Corresponding author: Claudia Barrera Garzon ( claudia.barrera@tum.de ) © Claudia Barrera Garzon, Karin Pritsch, Fabian Weikl. This is an open access preprint distributed under the terms of the Creative Commons Attribution License (CC BY 4.0), which permits unrestricted use, distribution, and reproduction in any medium, provided the original author and source are credited. Citation:
Barrera Garzon C, Pritsch K, Weikl F (2026) Combined strategies to evaluate fungal rhizosphere communities using Nanopore sequencing. ARPHA Preprints. https://doi.org/10.3897/arphapreprints.e201349 |
Evaluating the diversity of soil fungal communities is critical to understanding their role in plant adaptation and ecology. Improving the resolution of fungal identification using new sequencing techniques, such as Oxford Nanopore, which yield long read lengths, is therefore highly desirable. Yet, the implementation of this sequencing technology for fungi and other eukaryotes has just begun.
In this study, we evaluated different primer combinations that cover the entire internal transcribed spacer (ITS) region and include fragments of the small (SSU) and large subunit (LSU) regions. We designed a pipeline to recover most of the fungal diversity, compared two classifiers and two databases, and added a peptide nucleic acid (PNA) to inhibit the co-amplification of plant ITS.
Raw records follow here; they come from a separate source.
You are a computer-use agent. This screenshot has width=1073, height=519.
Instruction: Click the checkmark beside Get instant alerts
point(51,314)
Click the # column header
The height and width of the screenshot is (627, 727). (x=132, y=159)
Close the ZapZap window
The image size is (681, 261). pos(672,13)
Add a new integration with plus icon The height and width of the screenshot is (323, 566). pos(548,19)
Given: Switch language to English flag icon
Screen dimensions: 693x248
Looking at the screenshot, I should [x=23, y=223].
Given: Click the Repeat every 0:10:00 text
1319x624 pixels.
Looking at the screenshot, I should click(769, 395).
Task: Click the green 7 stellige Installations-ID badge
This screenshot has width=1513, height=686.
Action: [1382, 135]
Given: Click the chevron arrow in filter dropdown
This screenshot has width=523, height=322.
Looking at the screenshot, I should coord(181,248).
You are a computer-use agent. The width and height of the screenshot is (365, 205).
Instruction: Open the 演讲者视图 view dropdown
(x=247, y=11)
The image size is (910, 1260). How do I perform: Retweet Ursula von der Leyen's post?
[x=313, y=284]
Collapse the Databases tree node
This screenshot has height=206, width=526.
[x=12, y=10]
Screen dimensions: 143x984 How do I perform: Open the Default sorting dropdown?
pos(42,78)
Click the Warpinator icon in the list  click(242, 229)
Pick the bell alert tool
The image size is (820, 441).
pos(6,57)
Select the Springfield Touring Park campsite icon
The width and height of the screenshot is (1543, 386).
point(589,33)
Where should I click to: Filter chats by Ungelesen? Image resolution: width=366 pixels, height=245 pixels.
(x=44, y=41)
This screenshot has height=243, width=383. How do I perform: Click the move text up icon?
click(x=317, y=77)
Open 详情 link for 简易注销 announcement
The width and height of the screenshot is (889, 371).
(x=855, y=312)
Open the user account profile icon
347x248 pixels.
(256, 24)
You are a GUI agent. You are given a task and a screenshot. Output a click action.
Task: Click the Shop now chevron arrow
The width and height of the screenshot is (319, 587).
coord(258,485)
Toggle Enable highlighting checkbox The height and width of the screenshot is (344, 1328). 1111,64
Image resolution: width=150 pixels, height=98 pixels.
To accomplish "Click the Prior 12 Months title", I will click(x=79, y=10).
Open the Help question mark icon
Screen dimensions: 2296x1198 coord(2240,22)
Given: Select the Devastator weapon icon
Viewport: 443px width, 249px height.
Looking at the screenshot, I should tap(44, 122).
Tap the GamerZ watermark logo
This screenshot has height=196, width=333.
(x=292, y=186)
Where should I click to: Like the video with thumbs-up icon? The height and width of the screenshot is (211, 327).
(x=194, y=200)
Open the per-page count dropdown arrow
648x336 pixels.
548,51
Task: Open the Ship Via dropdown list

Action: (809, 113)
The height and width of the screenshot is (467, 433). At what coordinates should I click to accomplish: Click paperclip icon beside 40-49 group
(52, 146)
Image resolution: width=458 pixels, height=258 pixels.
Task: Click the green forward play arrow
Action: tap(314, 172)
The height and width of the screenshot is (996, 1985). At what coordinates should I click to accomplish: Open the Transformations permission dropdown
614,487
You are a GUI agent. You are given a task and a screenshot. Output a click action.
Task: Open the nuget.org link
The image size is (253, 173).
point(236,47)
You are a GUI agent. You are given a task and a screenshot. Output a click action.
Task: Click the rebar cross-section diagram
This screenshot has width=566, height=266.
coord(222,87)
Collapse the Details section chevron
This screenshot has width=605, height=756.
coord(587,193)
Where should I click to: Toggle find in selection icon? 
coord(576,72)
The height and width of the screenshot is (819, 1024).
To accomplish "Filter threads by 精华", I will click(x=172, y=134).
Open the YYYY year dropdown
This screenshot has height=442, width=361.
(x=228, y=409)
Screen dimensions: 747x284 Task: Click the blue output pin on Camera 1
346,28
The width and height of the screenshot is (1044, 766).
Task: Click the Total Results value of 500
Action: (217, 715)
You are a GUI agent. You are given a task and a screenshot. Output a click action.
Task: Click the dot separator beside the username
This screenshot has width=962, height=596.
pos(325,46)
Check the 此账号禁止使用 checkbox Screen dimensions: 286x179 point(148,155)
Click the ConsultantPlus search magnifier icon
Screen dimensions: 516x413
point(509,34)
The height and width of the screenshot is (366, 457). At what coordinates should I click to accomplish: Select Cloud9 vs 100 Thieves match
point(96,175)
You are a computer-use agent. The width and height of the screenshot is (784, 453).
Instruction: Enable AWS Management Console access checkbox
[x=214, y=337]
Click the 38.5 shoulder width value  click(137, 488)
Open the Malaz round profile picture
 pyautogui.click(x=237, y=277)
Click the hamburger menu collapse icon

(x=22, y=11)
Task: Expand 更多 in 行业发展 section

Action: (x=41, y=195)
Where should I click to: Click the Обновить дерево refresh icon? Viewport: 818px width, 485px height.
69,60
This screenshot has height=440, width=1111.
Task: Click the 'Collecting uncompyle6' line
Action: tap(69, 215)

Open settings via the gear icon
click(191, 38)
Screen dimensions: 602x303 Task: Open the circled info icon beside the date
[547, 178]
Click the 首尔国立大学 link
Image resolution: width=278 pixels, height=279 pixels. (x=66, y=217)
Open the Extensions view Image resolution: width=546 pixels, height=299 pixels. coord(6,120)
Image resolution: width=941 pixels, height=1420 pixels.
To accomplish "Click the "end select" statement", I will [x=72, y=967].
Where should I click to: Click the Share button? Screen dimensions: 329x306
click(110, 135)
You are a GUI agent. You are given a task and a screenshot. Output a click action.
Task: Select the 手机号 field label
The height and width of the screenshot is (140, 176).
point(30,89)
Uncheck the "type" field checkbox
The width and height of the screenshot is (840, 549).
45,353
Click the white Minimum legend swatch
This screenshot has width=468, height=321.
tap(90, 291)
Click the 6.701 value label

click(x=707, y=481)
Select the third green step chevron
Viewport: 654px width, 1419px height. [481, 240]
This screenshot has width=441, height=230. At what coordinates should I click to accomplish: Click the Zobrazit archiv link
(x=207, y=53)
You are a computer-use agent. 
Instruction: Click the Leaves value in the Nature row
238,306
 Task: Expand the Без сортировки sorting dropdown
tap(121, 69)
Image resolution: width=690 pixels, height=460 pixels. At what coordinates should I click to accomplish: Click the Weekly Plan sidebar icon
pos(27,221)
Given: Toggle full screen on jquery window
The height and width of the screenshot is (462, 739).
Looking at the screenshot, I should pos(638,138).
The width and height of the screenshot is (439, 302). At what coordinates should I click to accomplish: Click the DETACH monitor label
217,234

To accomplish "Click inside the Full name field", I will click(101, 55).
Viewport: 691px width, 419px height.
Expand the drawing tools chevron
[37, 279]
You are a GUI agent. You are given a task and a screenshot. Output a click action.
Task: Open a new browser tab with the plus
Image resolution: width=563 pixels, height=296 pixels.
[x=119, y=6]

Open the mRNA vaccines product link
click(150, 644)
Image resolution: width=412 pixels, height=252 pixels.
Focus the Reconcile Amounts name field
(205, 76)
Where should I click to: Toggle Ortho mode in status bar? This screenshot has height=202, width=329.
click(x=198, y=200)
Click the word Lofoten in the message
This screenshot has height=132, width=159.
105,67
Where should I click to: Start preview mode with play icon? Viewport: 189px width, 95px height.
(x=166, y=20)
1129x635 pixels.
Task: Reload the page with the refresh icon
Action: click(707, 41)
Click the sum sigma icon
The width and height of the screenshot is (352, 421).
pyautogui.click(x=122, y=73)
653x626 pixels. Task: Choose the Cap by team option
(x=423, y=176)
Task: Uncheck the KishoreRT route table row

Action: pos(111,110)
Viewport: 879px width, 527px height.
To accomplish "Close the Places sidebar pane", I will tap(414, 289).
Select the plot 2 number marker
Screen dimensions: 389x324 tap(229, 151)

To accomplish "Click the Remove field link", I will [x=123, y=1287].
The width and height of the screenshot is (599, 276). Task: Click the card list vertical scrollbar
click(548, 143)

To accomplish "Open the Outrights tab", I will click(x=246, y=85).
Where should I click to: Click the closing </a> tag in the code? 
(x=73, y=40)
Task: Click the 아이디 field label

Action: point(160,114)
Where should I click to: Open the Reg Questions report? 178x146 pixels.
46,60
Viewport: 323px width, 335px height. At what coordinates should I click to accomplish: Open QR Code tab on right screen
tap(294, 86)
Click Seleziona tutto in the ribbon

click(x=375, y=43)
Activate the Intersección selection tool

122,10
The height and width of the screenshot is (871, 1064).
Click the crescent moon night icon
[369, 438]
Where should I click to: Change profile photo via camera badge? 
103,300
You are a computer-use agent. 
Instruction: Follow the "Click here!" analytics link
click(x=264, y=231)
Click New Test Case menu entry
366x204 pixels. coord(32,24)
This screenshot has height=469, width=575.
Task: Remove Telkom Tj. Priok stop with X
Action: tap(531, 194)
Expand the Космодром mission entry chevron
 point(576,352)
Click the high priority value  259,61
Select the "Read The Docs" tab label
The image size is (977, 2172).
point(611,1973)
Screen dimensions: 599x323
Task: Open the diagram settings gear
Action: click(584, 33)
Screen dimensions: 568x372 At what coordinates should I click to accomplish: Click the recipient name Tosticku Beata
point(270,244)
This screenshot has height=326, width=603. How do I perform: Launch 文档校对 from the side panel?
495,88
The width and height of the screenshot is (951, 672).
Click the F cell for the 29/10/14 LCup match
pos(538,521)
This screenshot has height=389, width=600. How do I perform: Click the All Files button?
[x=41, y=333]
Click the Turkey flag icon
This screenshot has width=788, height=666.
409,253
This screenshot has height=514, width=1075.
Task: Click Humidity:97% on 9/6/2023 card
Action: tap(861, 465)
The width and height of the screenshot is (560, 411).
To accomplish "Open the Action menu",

Our results showed that including the LSU did not improve the resolution of individual-strain classification, and that non-degenerate forward primers were more effective for ITS sequence extraction, recovering up to 91% of strains in a mock community with an accuracy of 0.97. Moreover, results with rhizosphere samples showed that adding PNA effectively removed host contamination across most primer combinations, thereby improving read retention during data processing. Additionally, host decontamination and ITS extraction steps enhanced the recovery of fungal groups, mainly in the Ascomycota phylum.
Altogether, our study provides strategies for handling samples with high plant tissue concentrations, from primer selection to fungal species classification, and presents a modular pipeline to facilitate data processing tailored to the user's needs.